Gold and foreign exchange are collectively referred to as gold and foreign exchange, because gold and foreign exchange are often the most relevant in the financial investment market, so people are used to mentioning gold and foreign exchange side by side. Gold in kind means buying a lot of gold and waiting for appreciation. If it falls, there will be no profit and it will take up a lot of money. With the improvement of people's economic ability and financial knowledge, the one-way profit-making stock market can no longer meet the financial needs of investors, and more and more people turn to the gold foreign exchange market with more operating space and investment value.

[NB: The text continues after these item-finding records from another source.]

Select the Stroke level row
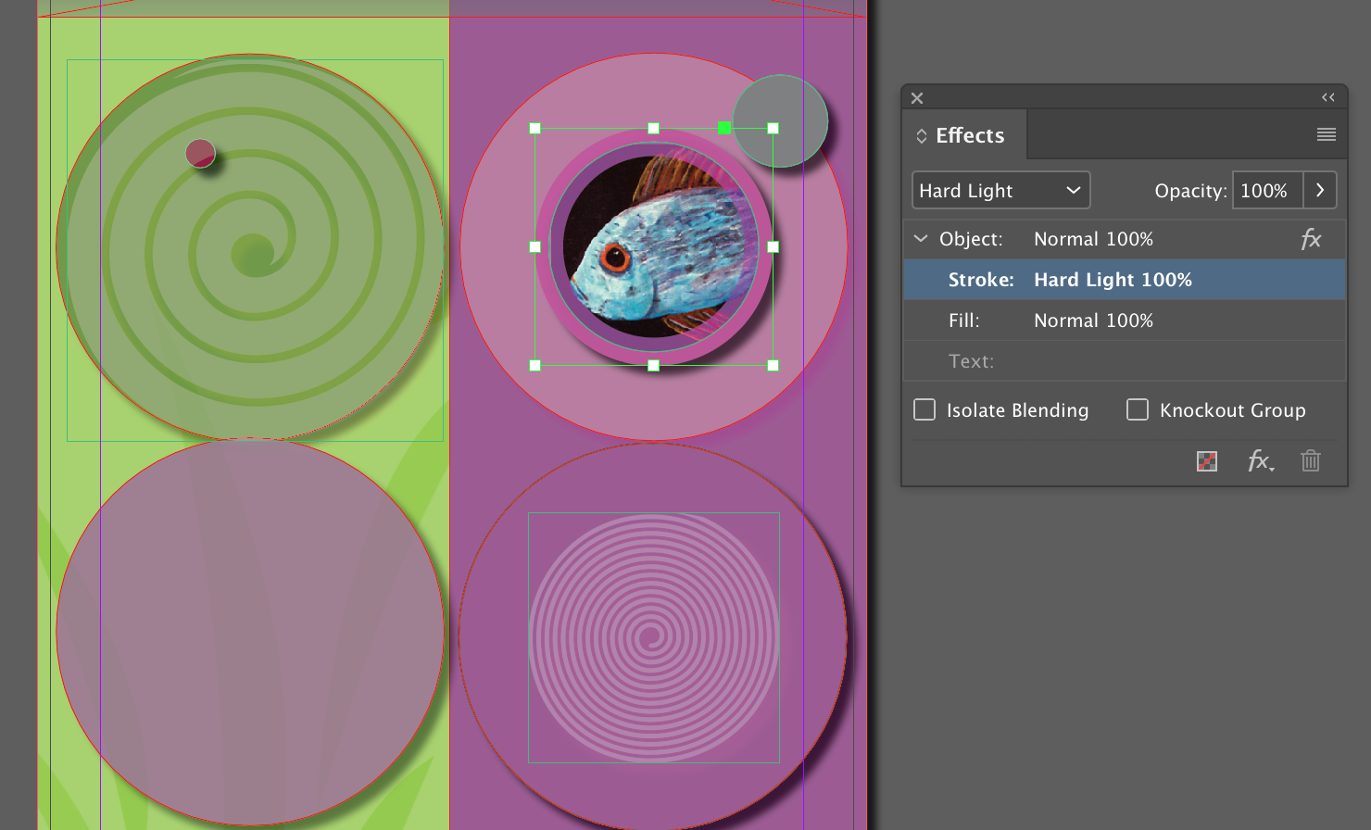 click(x=1125, y=280)
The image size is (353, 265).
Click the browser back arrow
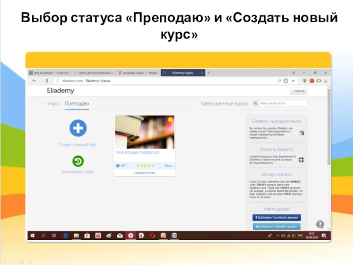pyautogui.click(x=34, y=81)
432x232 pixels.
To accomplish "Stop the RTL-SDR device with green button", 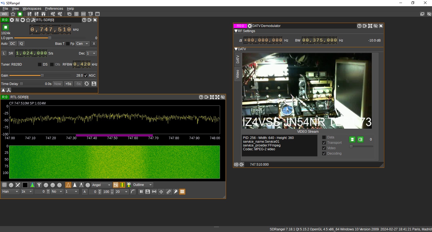I will 6,27.
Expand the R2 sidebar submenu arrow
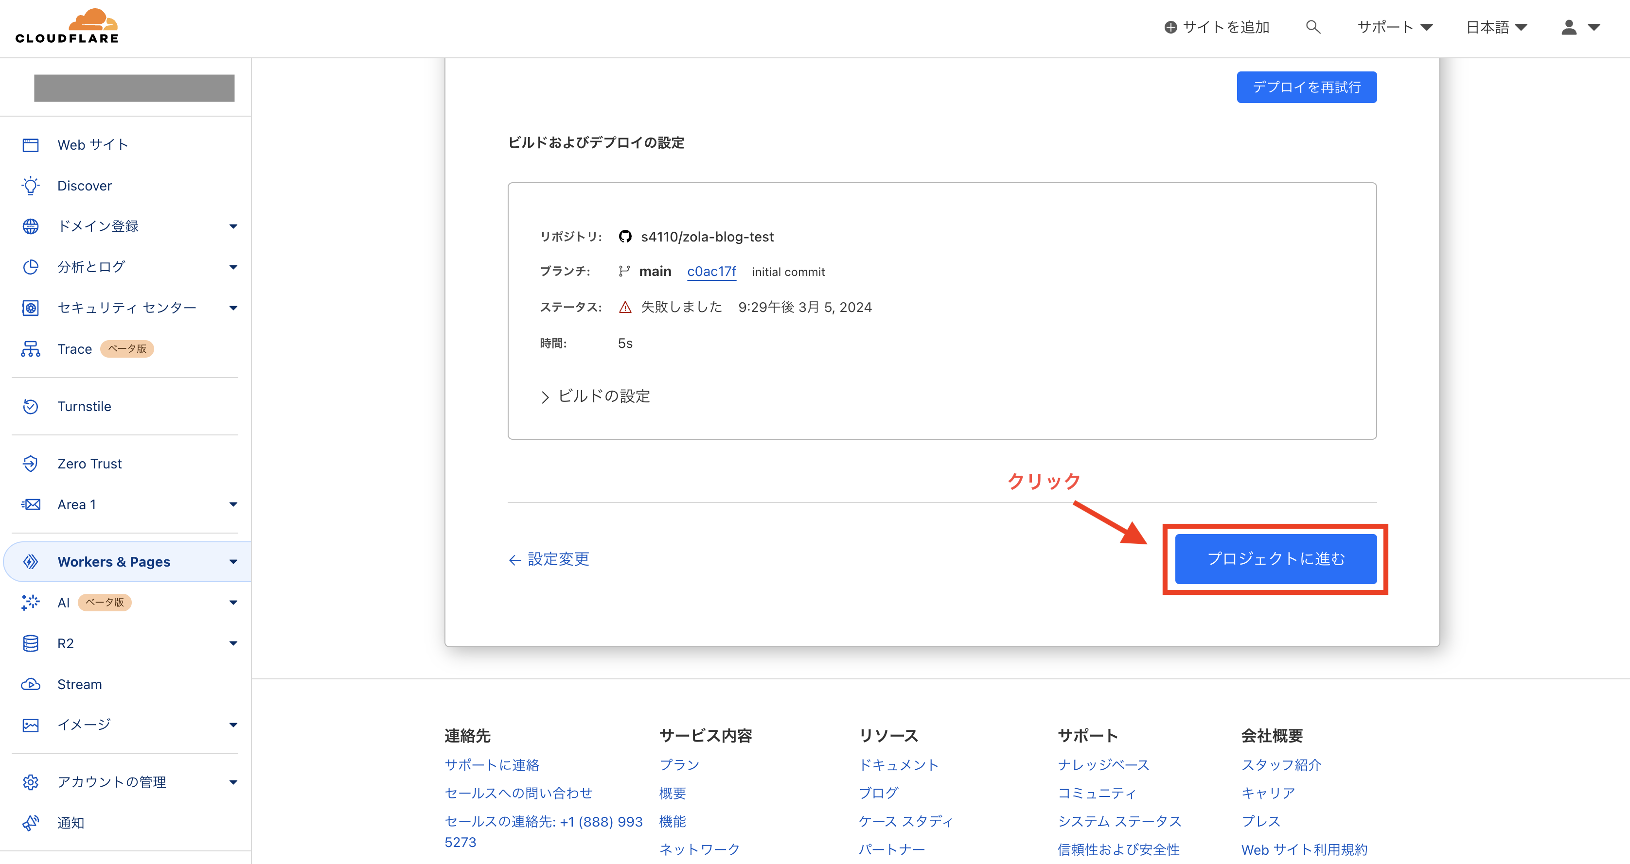The height and width of the screenshot is (864, 1630). (x=233, y=643)
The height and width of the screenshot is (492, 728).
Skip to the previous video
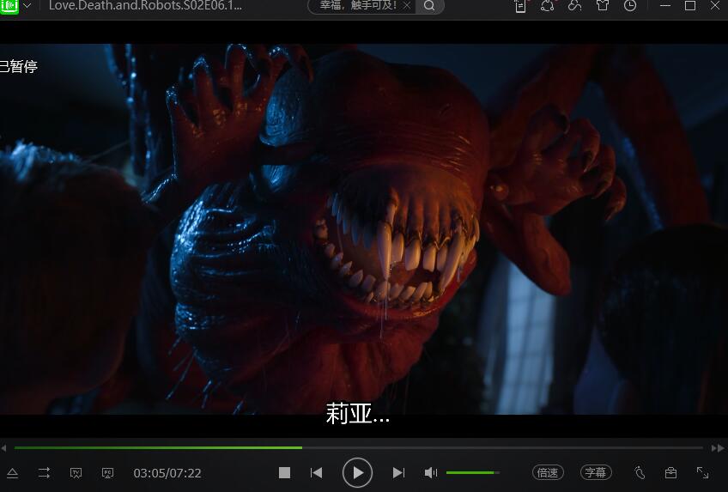click(x=316, y=473)
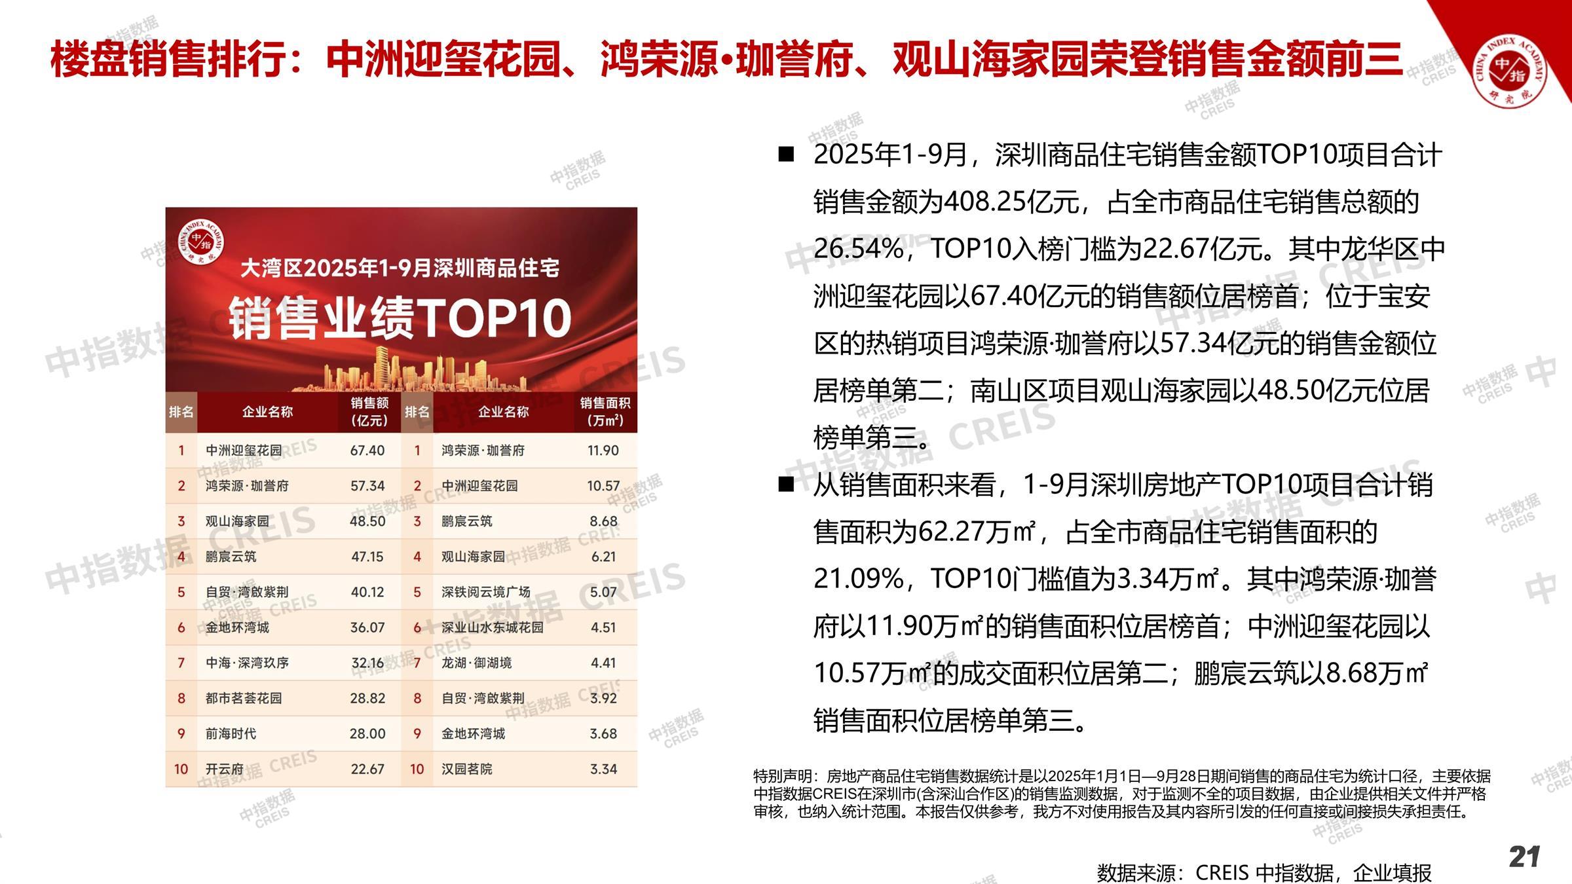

Operational advantages of gold foreign exchange

1. Investment amount: more or less, high leverage ratio; 2. Investment period: trading 24 hours a day, T+0, which can be sold on the day of purchase; 3. Return on investment: You can make more short positions, and there are profit opportunities for both ups and downs. The risk is smaller than foreign exchange and futures. 4. Simple transaction and quick realization: instant transaction, 100% transaction; 5. Flexibility: two-way time-limited trading, with many profit opportunities; 6. Influencing factors: the global market has a huge turnover and is not controlled by large households; 7. Technical analysis: it is not subject to artificial changes and is the most reliable; 8. Risk degree: the risk control is perfect, with price limit and stop loss protection.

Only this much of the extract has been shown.